Installation and environments#
How do I verify my installation?#
python -c "import lazyslide as zs; print(zs.__version__)"
Then run a minimal, model-free smoke test:
import lazyslide as zs
wsi = zs.datasets.sample(with_data=False)
zs.pp.find_tissues(wsi, level=-1)
print(len(wsi.shapes["tissues"]))
Which slide reader should I install?#
TiffSlide and OpenSlide cover many bright-field WSI formats. fastslide provides a high-performance native reader; Bio-Formats supports broad microscopy coverage; cuCIM supports GPU-accelerated I/O; pyisyntax handles Philips iSyntax; and pylibCZIrw handles Zeiss CZI. Reader installation details are on the Installation page.
Test the selected reader against representative files from your scanner. A filename extension alone does not guarantee that every vendor variant is supported.

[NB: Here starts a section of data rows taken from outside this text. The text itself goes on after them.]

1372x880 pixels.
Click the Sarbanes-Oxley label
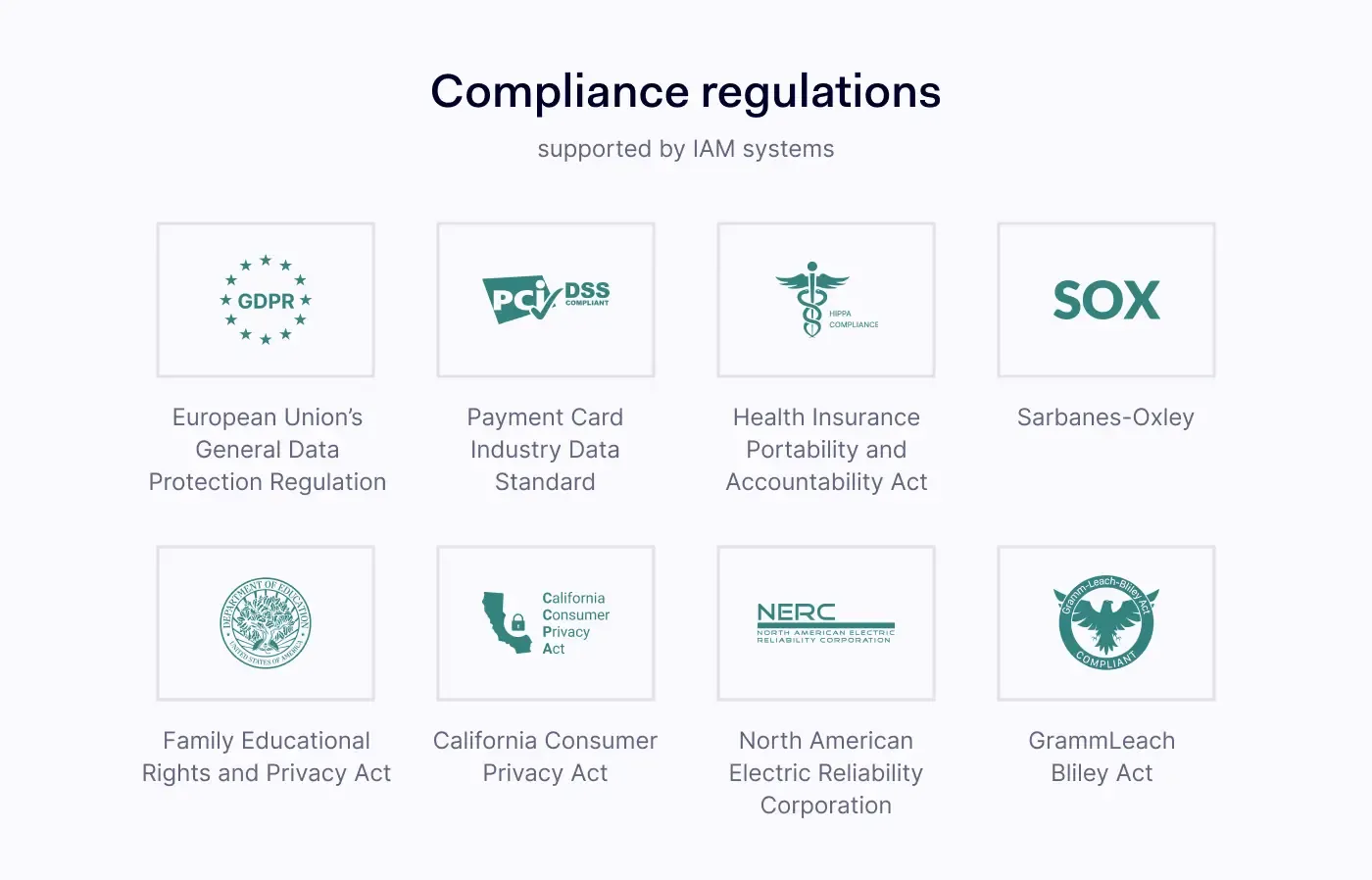click(x=1105, y=417)
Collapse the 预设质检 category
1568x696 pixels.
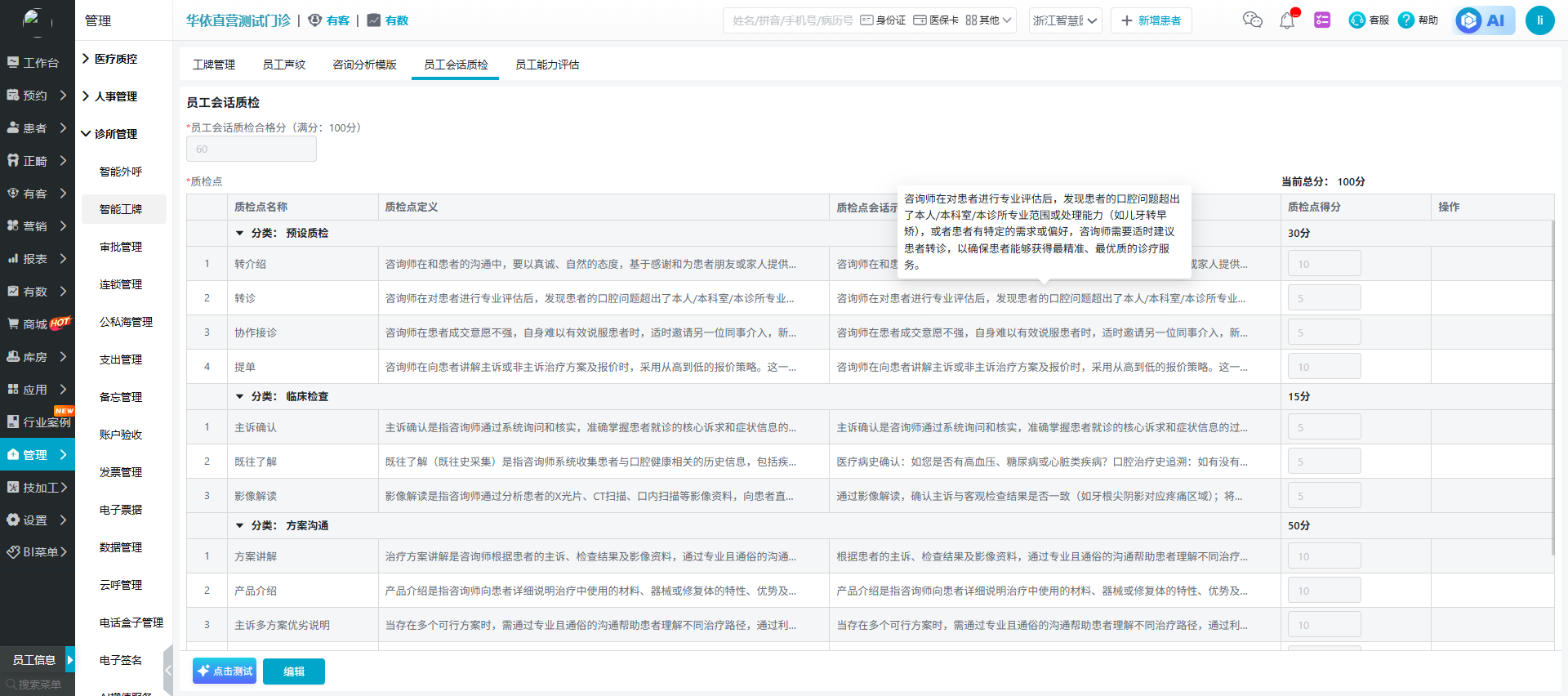tap(240, 234)
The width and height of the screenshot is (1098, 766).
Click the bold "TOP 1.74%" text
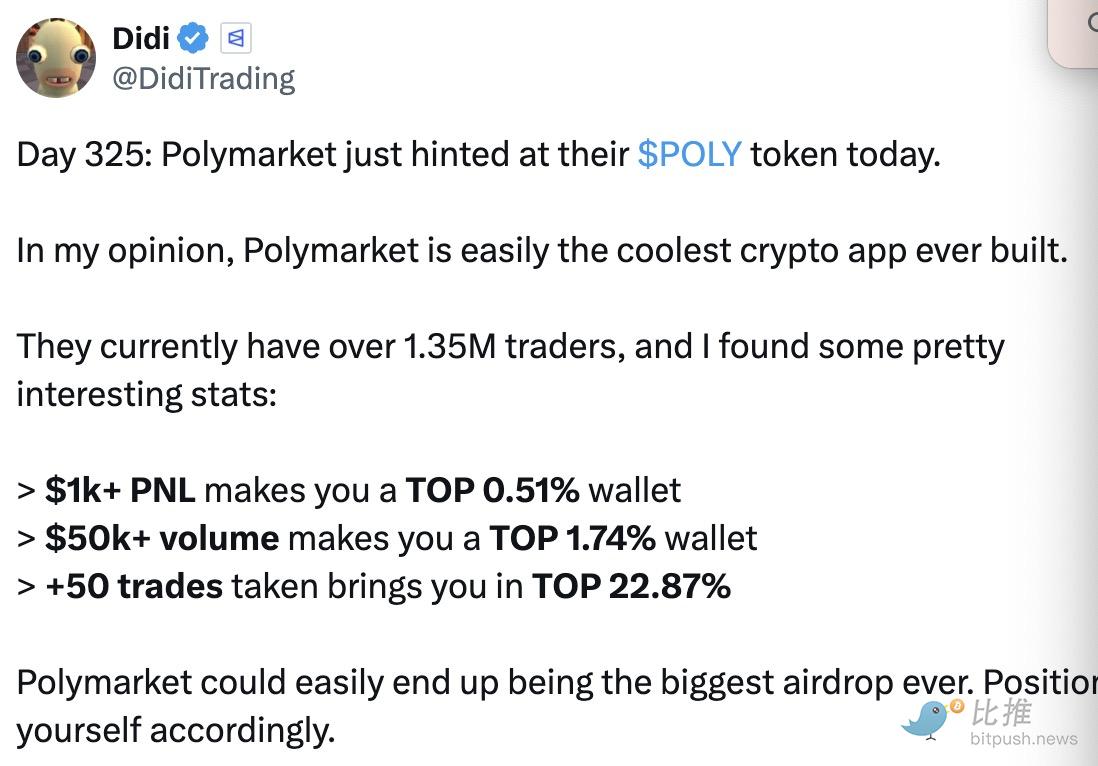pos(572,538)
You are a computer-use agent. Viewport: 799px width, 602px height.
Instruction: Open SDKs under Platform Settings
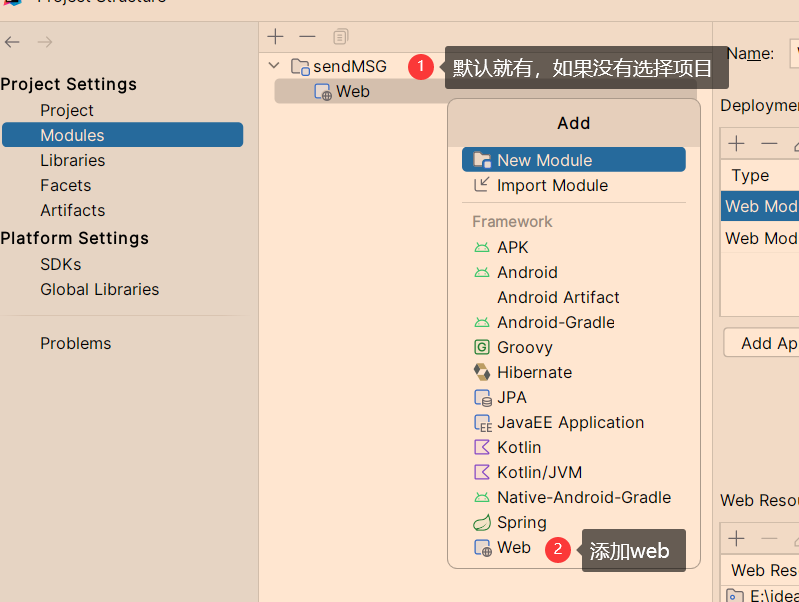[60, 264]
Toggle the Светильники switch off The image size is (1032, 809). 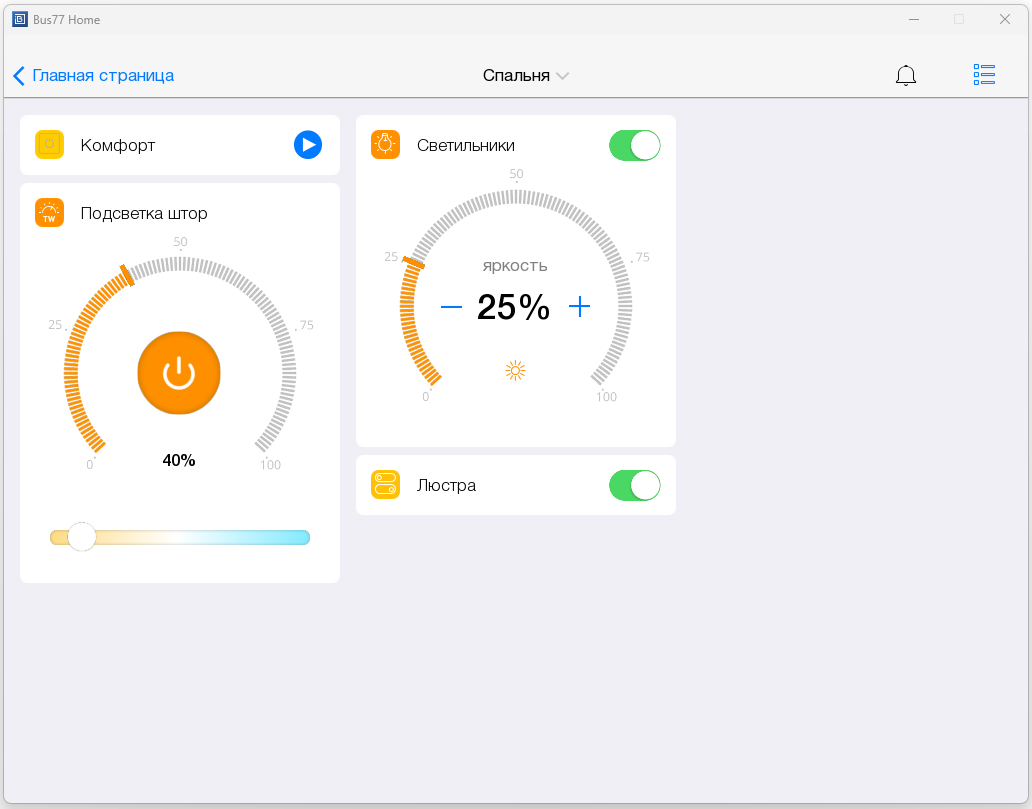click(634, 145)
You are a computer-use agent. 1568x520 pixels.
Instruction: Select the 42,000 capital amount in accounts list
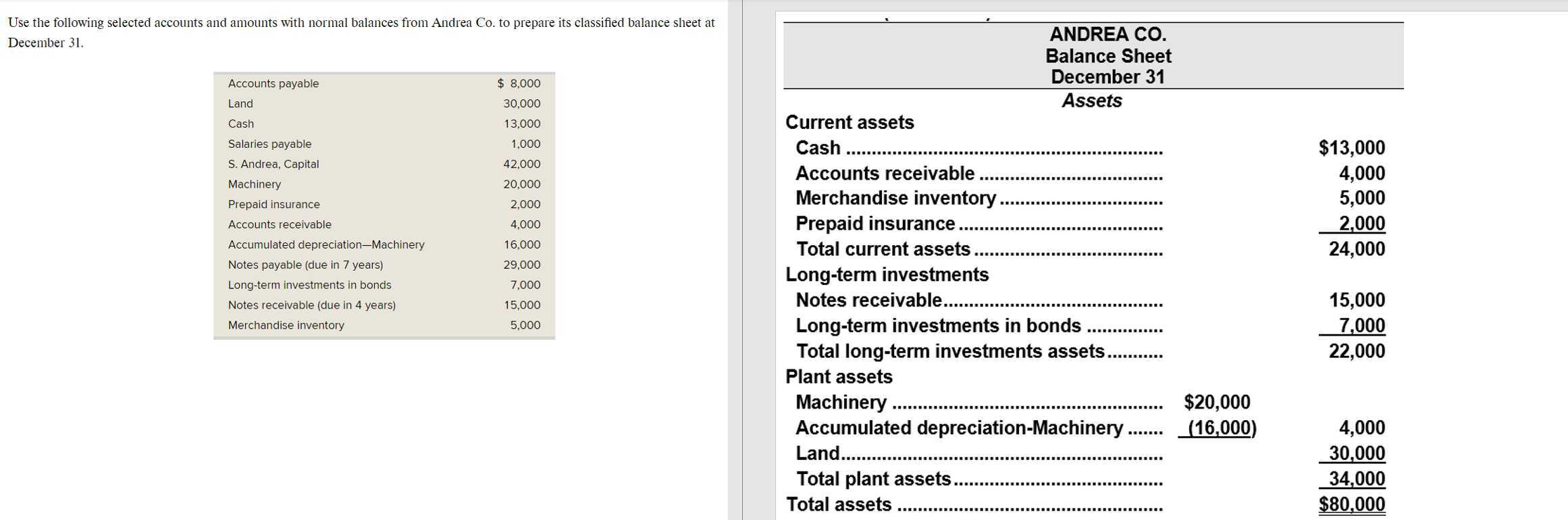tap(521, 164)
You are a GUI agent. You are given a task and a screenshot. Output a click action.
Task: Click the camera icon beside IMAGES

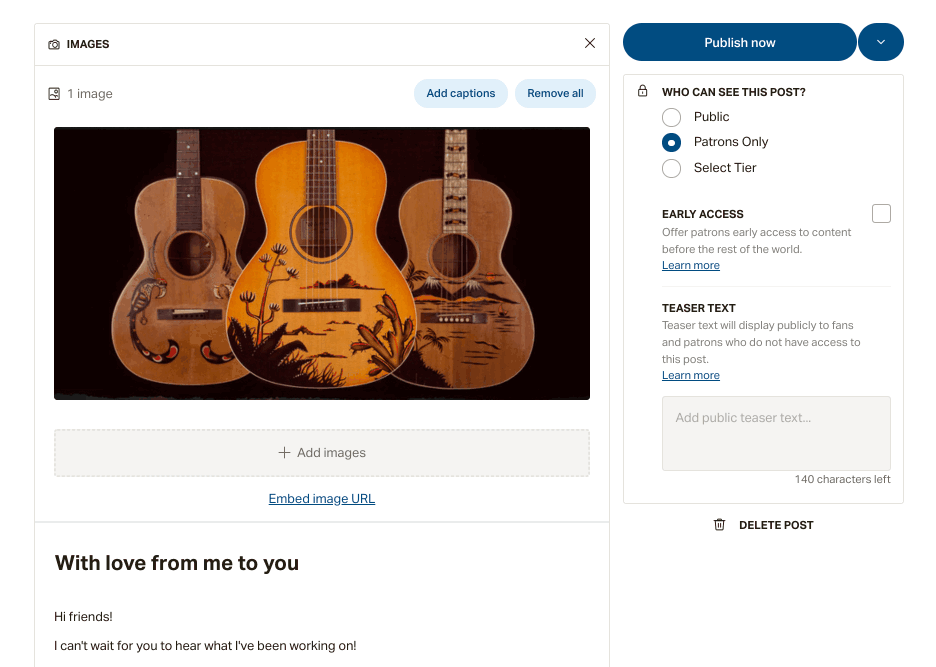(x=54, y=44)
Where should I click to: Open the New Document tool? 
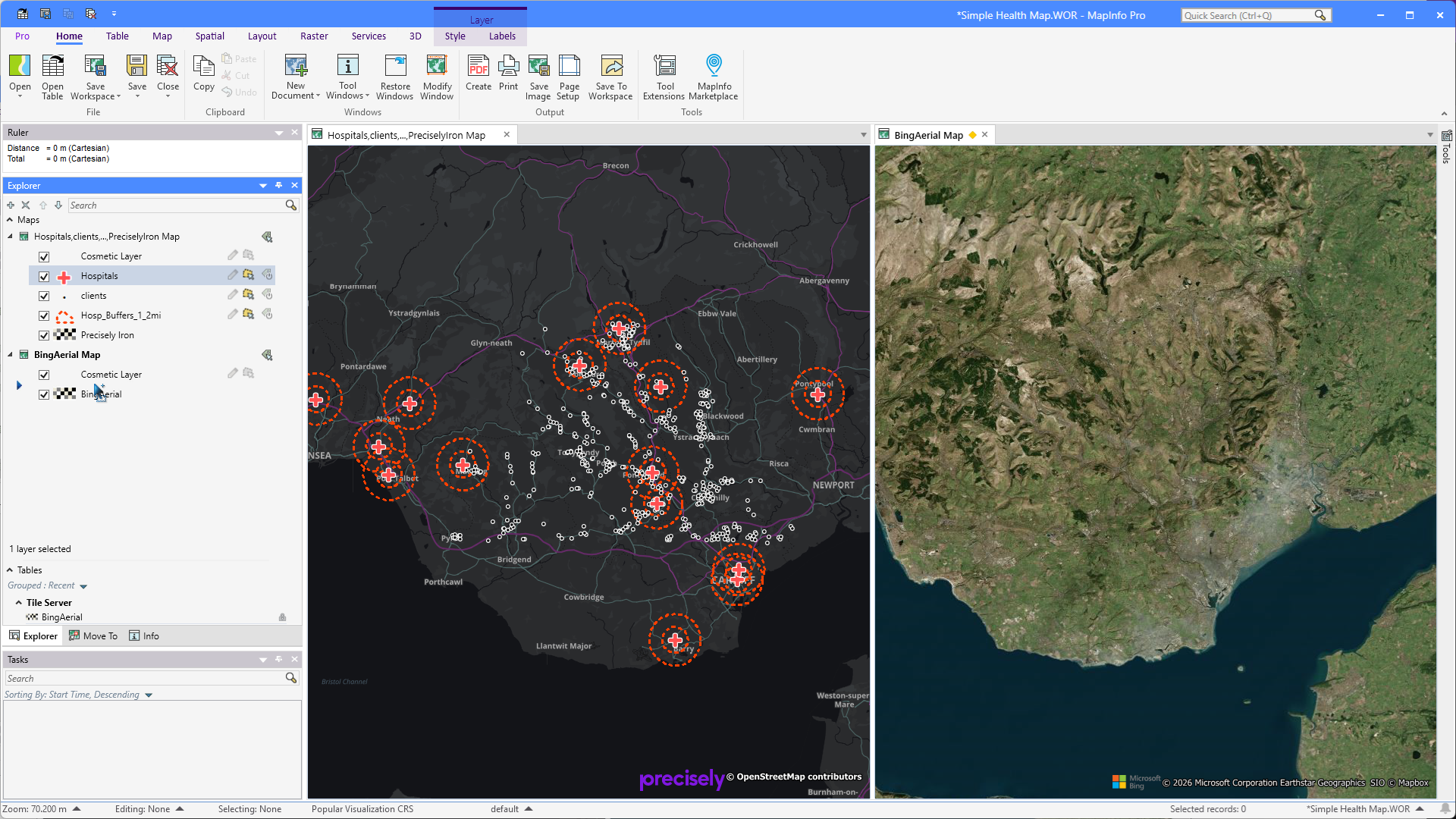coord(296,66)
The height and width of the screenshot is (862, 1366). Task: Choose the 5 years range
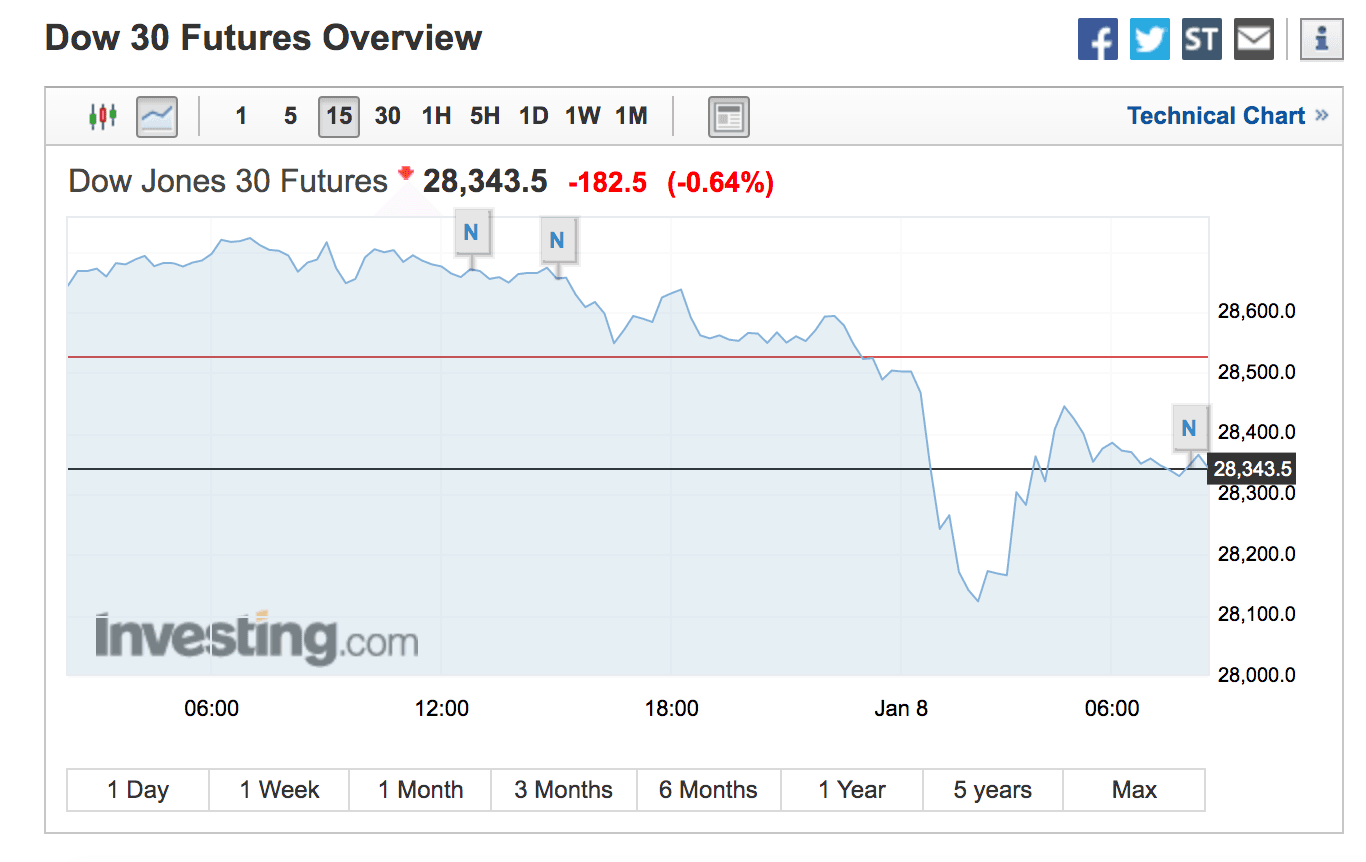tap(992, 790)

How do I access a gated Hugging Face model?#
Request access on the model’s Hugging Face page, create a read token, and authenticate once:
hf auth login
Do not place tokens in notebooks, command history, or committed configuration. Confirm access by instantiating the model before launching a long slide job.
How do I run models on an offline compute node?#
Download the weights on a networked machine or login node:
hf download OWNER/MODEL
Copy or mount the same Hugging Face cache on the compute node, then set offline mode before importing model libraries:
export HF_HUB_OFFLINE=1
Set HF_HOME consistently if the cache is not under its default location. See the Model Zoo for the complete offline workflow.
How do I install the development documentation environment?#
From a repository checkout:
uv sync --group docs --group tutorials
uv run task doc-build
Contributor setup is documented in Development setup.